Israel at War: Week 110
Nearly every month of the year has a sad day in Jewish history. October 7 certainly stands at the top of the list of painful memories in Jewish history and experience, being called Israel’s Day of Infamy. November has at least two painful dates for the Jewish people, they are less than a week apart. On November 9-10, 1938 the Nazis unleashed a nationwide attack known as Kristallnacht (Night of Broken Glass) or the November Pogrom. They attacked 1,400 synagogues, Jewish owned businesses, and homes. Thousands of Jewish people were murdered, injured, and 26,000 were captured and imprisoned in concentration camps. Following the attack, the Nazis enacted several anti-Jewish laws and the Jews were ordered to pay an ‘atonement payment’ of a billion Reichsmarks.

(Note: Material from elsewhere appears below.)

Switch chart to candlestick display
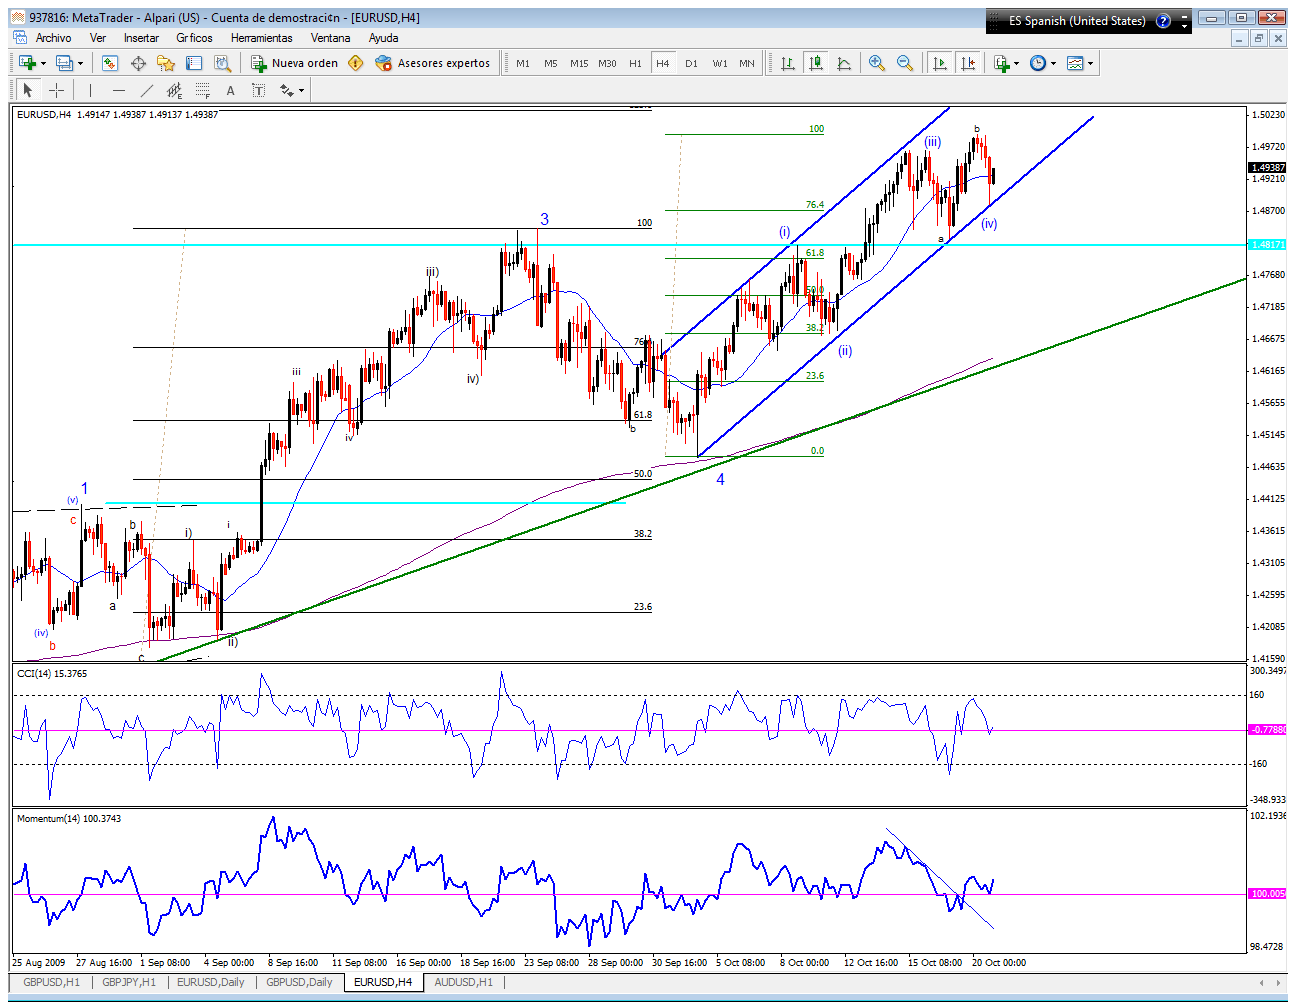The width and height of the screenshot is (1296, 1002). [x=816, y=63]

November 15 marks the memory of sealing the Warsaw Ghetto in Warsaw, Poland. On November 15, 1940 the Nazis walled up the ghetto housing about 400,000 Jews. Covering about 1.3 square miles, the enclosure had a wall 10’ high which led to “extreme overcrowding, starvation (as the average daily ration in the ghetto was 186 calories per day) and rampant disease.”
With historic memories like these and more, it is no wonder that increasing antisemitism worldwide creates both uncertainty and fear among the Jewish people. Yet it also creates a resolve, a determination that nothing will prevent them from declaring their Jewish faith and identity. In fact, it elicits a cry of “Am Yisrael Chai!”, “The People of Israel Live!” Indeed, as God said to Abram, “I will bless those who bless you, and I will curse those who curse you” (Genesis 12:3). Let the nations be warned, when you attack the Jewish people, you attack the ‘Apple of God’s eye’ (Zechariah 2:8). He has promised that “Vengeance is mine, I will repay, says the LORD” Deuteronomy 32:35). You will find yourself fighting GOD!